Id. The same is true in the instant case, where the guilty verdict has
7
been reached, but a sentence has not yet been imposed and a judgment of
conviction not yet entered. Post-verdict motions that can overturn the guilty
verdict are still possible, and counsel for Stegemann stated during oral argument
that such motions are planned in this case. Until sentencing occurs and a final
judgment of conviction is entered, it remains possible that the verdict will not
ripen into a judgment of conviction. It therefore makes little sense to decide that
the claim is Heck-barred. In short, the Supreme Court's discussion in the relevant
cases makes clear that the Heck bar applies only where a judgment of conviction
has been entered.
The Defendants-Appellees equate the jury’s return of a guilty verdict
against Stegemann in August 2015 with a judgment of conviction. Yet a jury
verdict is not a judgment of conviction. Rather, a guilty verdict necessarily
precedes a judgment of conviction. See Fed. R. Crim. P. 31;
Deal, 508 U.S. at 132
(1993) (finding it “unambiguous that ‘conviction’ refers to the finding of guilt by
a judge or jury that necessarily precedes the entry of a final judgment of
conviction”). A judgment of conviction is entered only after post-trial motions
have been decided. See, e.g., Fed. R. Crim. P. 29(c)(2) (“If the jury has returned a
guilty verdict, the court may set aside the verdict and enter an acquittal.”); Fed.
8
R. Crim. P. 32(k)(1) (“In the judgment of conviction, the court must set forth the
plea, the jury verdict or the court's findings, the adjudication, and the sentence.”).
Because Stegemann’s criminal trial is still ongoing, civil relief is not
categorically barred by the favorable termination rule of Heck. Moreover,
because the District Court failed to explain why, in the alternative, it dismissed
Stegemann’s Bivens and § 1983 for failure to state a claim, remand is required.

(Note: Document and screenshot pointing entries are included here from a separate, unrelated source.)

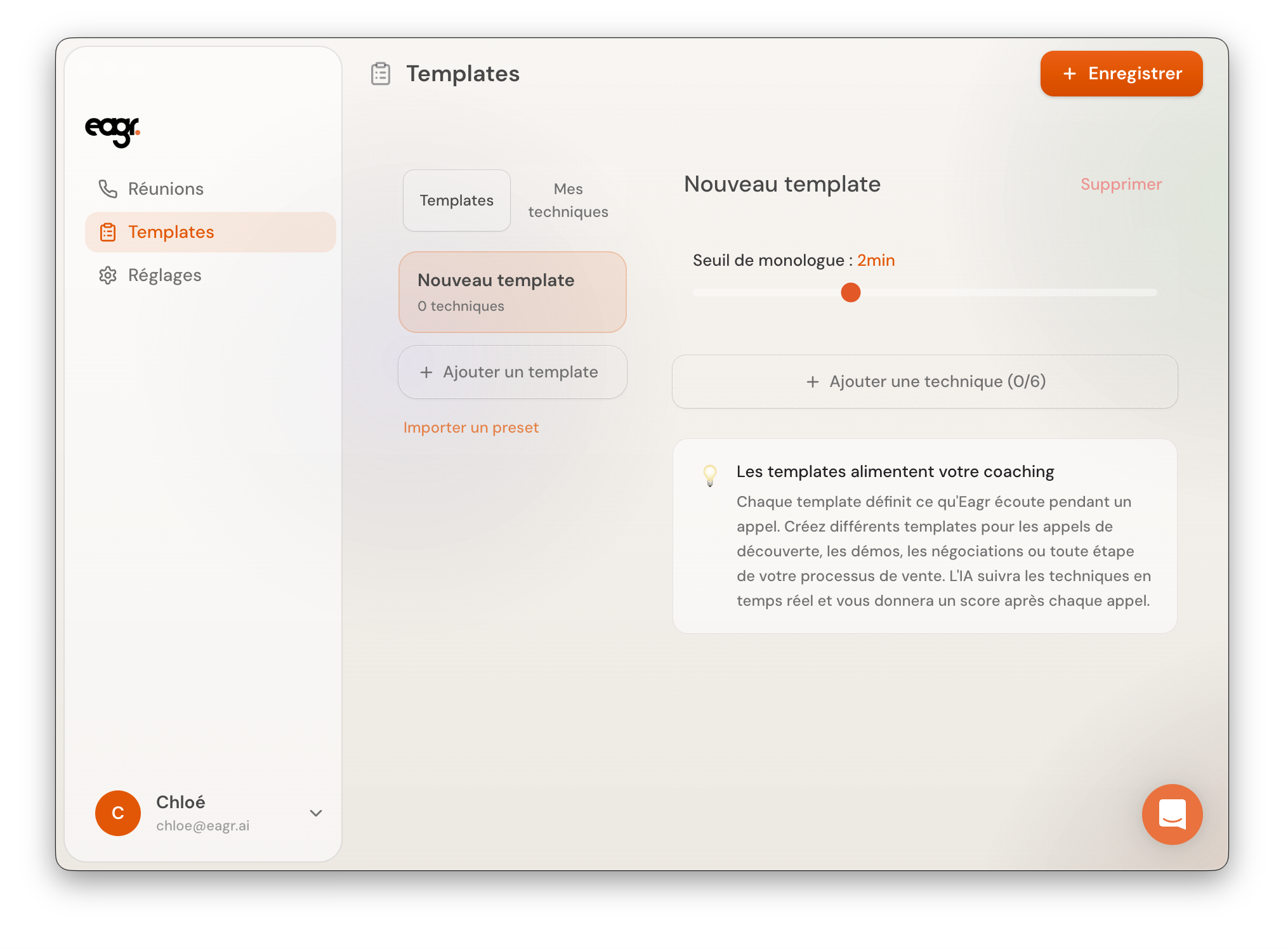Select the Templates tab
Screen dimensions: 1288x949
coord(457,200)
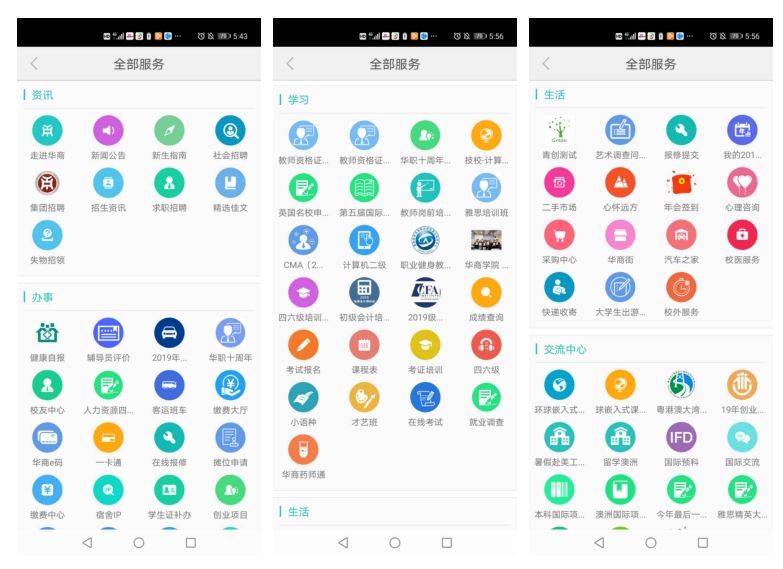Open the 华商学院 photo thumbnail item
This screenshot has height=569, width=783.
486,240
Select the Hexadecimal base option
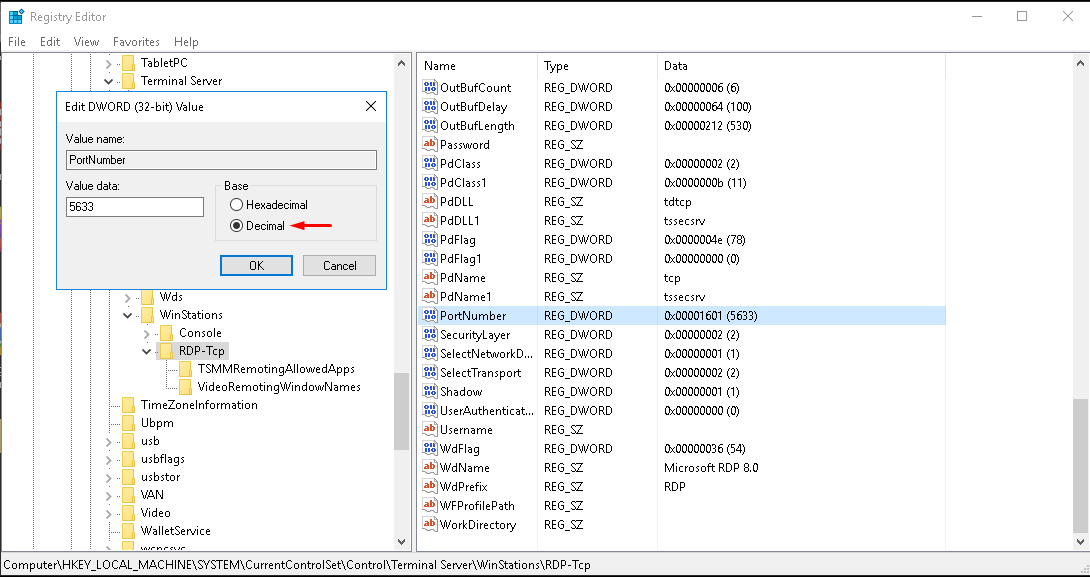 237,205
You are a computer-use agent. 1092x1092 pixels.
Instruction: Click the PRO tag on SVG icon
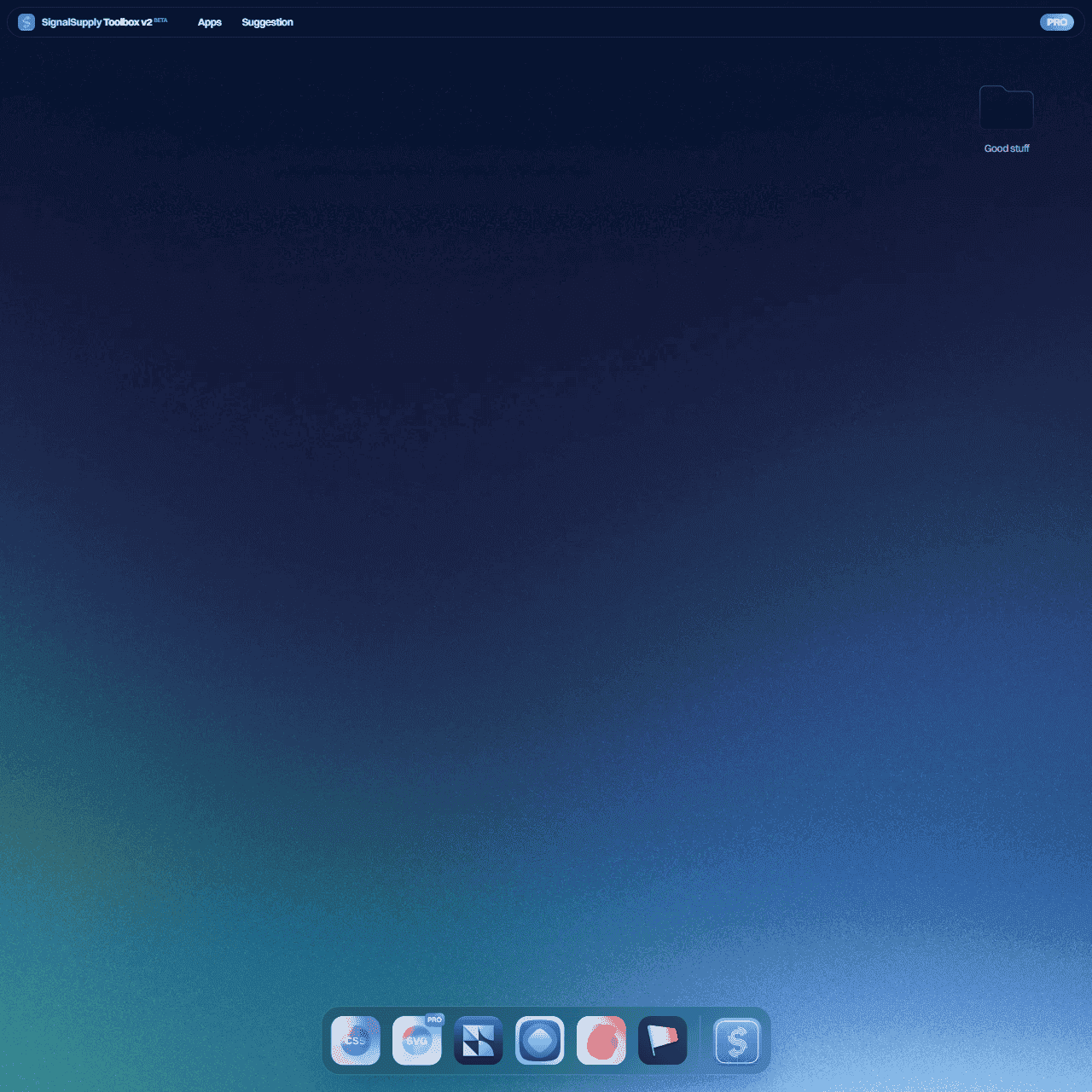coord(435,1019)
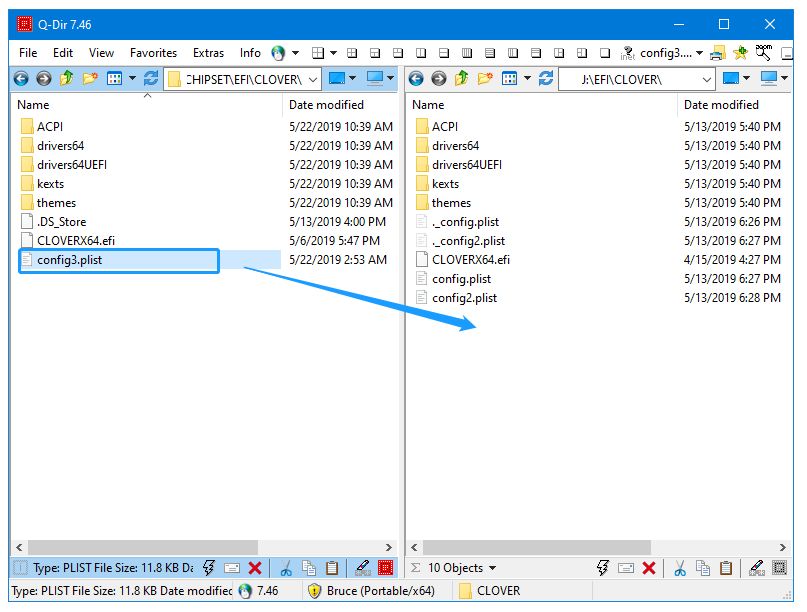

II. Destruction of Property
The District Court properly dismissed Stegemann’s Fourteenth
Amendment destruction of property claims under Hudson,
468 U.S. 517.
However, the District Court failed to consider Stegemann’s destruction of
property claims made under the Fourth and Fifth Amendments. Stegemann’s
pro se complaint sought “compensatory and punitive damages” for “the
deprivation of rights guaranteed by him under the 4th, 5th, and 14th
Amendments . . . .” App’x 8. After listing in detail the extensive destruction of
property allegedly committed by the Defendants-Appellees, Stegemann wrote
that the destruction was “done without a valid warrant, in violation of rights
guaranteed [to him] under the 4th, 5th, and 14th Amendments . . .” App’x 20–22.
9
The District Court should have considered and explained whether
Stegemann’s complaint states a claim under the Fourth and Fifth Amendments,
rather than simply dismissing all of his destruction of property claims for
jurisdictional reasons under Hudson, which applies only in the Fourteenth
Amendment context. See
Hudson, 468 U.S. at 533. Accordingly, we remand
Stegemann’s destruction of property claims for consideration of whether he has
stated a claim under the Fourth and Fifth Amendments.
III. State Law Claims
The District Court held that it lacked jurisdiction over Stegemann’s state
law claims because “Stegemann has failed to achieve complete diversity” under
28 U.S.C. § 1332. On remand, the District Court should consider whether it has
supplemental jurisdiction over Stegemann’s state law claims under 28 U.S.C. §
1367.
Because Stegemann’s underlying criminal action is ongoing, the better
course might be for the District Court to hold Stegemann’s civil action in
abeyance until a judgment of conviction has been entered in his criminal case, see
USA v. Stegemann, No. 13-357 (N.D.N.Y. Sep. 18, 2013). Indeed, the Supreme
Court has expressly noted the general appropriateness of such a course. See
10
Wallace, 549 U.S. at 393–94 (noting that “it is within the power of the district
court, and in accord with common practice, to stay the civil action until the
criminal case or the likelihood of a criminal case is ended”). For this reason and
the reasons stated above, we VACATE and REMAND the judgment of the
District Court for further proceedings consistent with this order.